Very few medical terms are single words. In "The developmental lineage classification and taxonomy of neoplasms" there are 102,271 unique terms for neoplasms. All but 252 of these terms are multi-word terms [see Additional file 1] [see Additional file 2][1]. Of the 252 singletons, all but 34 are names of specific tumors ending in the suffix, "oma." "Oma" is short for "tumor." Single-word names of tumors ending in "oma" can be thought of as doublets with the first and second words fused together (i.e. osteoblastoma is "osteoblast" + "oma"). Some examples of "oma" terms are: acanthoma, adamantinoma, adenofibroma, adenomyoepithelioma, adenomyoma, adenosarcoma, ameloblastoma, etc.) In the entire taxonomy, there are only 34 singletons that do not end in "oma." These are, "acrochordon, carcinoid, cyst, dermoid, dip-nech, dipnech, erythroleukemia, fibroid, histiocytosis, leucaemia, leukaemia, leukemia, macroglobulinemia, mastocytosis, milia, milium, myelodysplasia, naevus, neuronevus, nevus, parapsoriasis, pre-leukaemia, pre-leukemia, precancer, preleukemia, premalignancy, preneoplasia, tylosis, verruca, verrucae, and wart". These singletons represent a mere 34/102,271 or 0.0003 of the neoplasm terminology.
Medical autocoding can be considered a specialized form of machine translation. Medical autocoders transform text into an index of coded nomenclature terms (sometimes called a "concept index" or "concept signature"). Several innovative approaches to autocoding have used the higher information content of multiword terms (also called word n-grams) to match terms in text with terms in vocabularies or to enhance the content of vocabularies by identifying n-grams occurring in text that qualify as new nomenclature terms [2–4]. Unlike prior studies with n-grams, the method developed for this study does not use statistical inferencing or the information content of bi-grams to infer semantic meaning from natural language.
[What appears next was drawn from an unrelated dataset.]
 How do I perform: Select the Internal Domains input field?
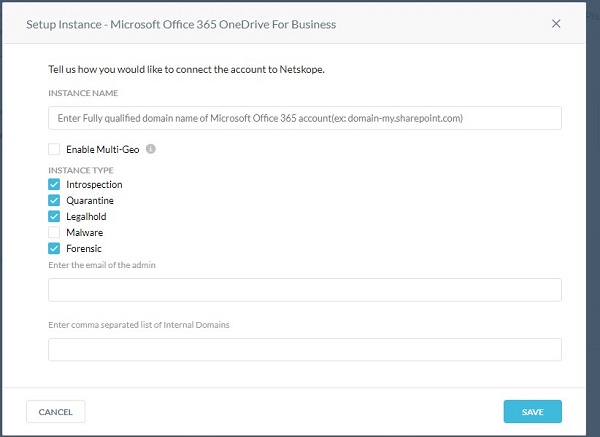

The author has used the higher term specificity of doublets [bi-grams] to construct a simple and fast lexical parser. Lexical parsers are types of string-matching algorithms. In general, the overall speed of lexical parsers is determined by the speed with which the parser can prepare an array of all possible words and phrases contained in a block of text, coupled with the speed with which each of these phrases can be compared against all the terms in the nomenclature.
The purpose of this paper is to describe a novel algorithm for autocoding based on finding runs of word-doublets that match a list of doublets extracted from a medical nomenclature. Using the same hardware and the same nomenclature, the speed and accuracy of the doublet method can be compared with another fast lexical parser.